### What is being asked
When the word "computer" shows up in a line of the data below, copy that whole line.

### Material shown

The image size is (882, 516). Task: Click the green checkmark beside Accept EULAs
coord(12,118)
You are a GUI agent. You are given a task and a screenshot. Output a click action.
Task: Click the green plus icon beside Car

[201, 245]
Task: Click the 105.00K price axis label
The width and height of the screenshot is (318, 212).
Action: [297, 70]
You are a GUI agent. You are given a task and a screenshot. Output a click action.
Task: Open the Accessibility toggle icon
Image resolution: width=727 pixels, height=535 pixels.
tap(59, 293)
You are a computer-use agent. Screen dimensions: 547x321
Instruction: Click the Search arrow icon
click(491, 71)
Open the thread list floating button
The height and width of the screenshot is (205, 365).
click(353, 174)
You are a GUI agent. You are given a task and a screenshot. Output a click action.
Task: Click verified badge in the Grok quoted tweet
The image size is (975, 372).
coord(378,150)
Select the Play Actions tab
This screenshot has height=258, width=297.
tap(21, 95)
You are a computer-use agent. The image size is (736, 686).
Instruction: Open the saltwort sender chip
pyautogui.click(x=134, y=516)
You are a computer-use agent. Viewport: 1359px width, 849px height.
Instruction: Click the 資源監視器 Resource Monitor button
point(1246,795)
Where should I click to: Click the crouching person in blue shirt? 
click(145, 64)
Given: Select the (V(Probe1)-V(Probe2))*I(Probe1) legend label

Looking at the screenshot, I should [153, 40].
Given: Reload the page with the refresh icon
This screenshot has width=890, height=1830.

### Written response
You are a computer-use agent. Screen dimensions: 547x321
You are a computer-use agent. The image size is (736, 686).
You are a computer-use agent. Viewport: 1359px width, 849px height.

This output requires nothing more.